Layering data to provide accuracy, relevance and scale

On its own, first-party data cannot resolve all the challenges ahead. However, when it’s combined with contextual data and predictive modelling, it becomes the foundation for a unified dataset that enables advertisers to identify clear, untapped sales opportunities.

The approach strikes a balance between effectiveness – driving high volume of sales, and efficiency – minimising wastage and achieving strong ROI.

It starts with the high-quality seed data on people who are already buying from the brand, which provides the ‘accuracy’ part of the equation. Contextual data is then layered on top, including sales data, and details on the consumer such as location, household, purchasing behaviour and values.

Scale and reach are then built through predictive modelling, to reveal similar ‘look-alike’ consumers who have something in common with those who’ve already bought, and who might also be likely to purchase, along with details such as where they might buy.

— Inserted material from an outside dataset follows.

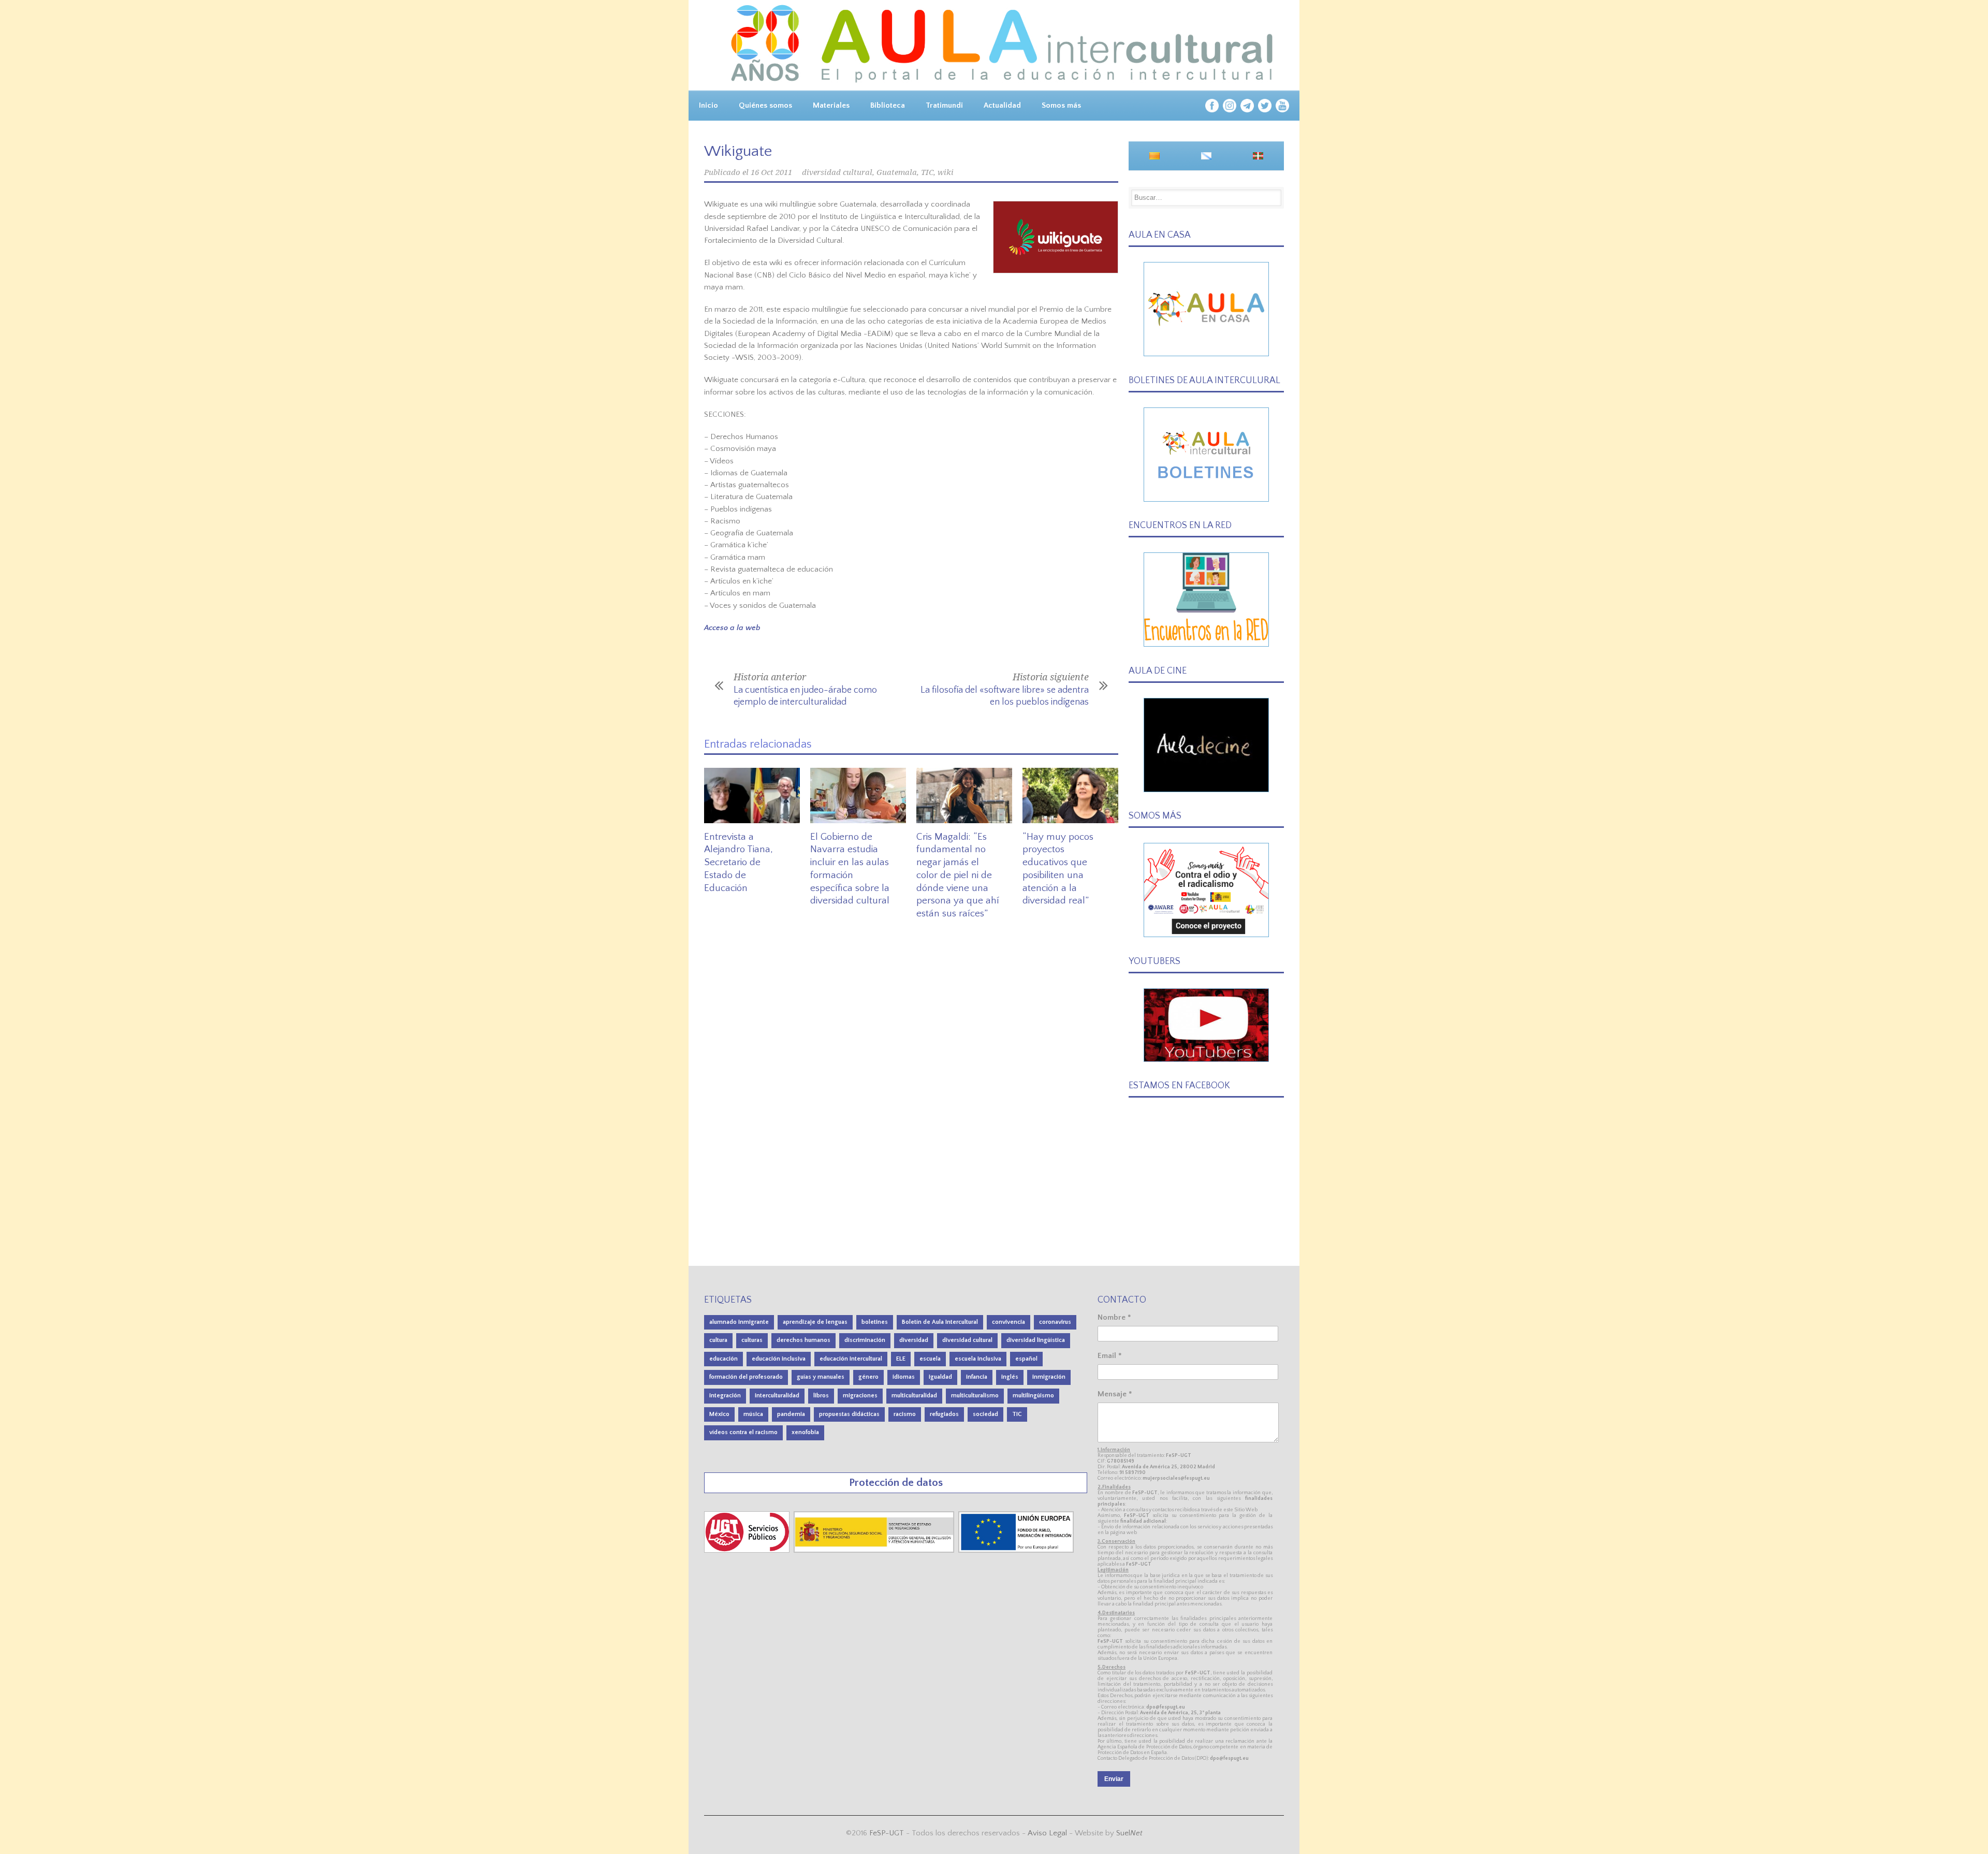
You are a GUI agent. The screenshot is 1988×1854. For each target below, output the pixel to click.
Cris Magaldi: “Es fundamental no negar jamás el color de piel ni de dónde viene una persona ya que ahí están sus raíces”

This provides a brand with a granular view of where to spend its media budget, identifying high opportunity areas for driving significant penetration and sales, as well as low opportunity areas where, for example, sales are saturated, and therefore advertising would be wasted. There’s no infringement on consumers’ privacy, because the layered approach highlights cohorts of people to target, rather than individuals.

Advertisers and media planners should be working right now to ensure they have less need to rely on cookies to target audiences. Blending first-party data with contextual data and predictive modelling allows them to understand customer journeys and grow their audience, while maximising media spend – and all without creating any trust issues.

Alongside driving high volume sales with high efficiency, this more respectful approach to targeting will result in stronger open relationships between the consumer and the brand.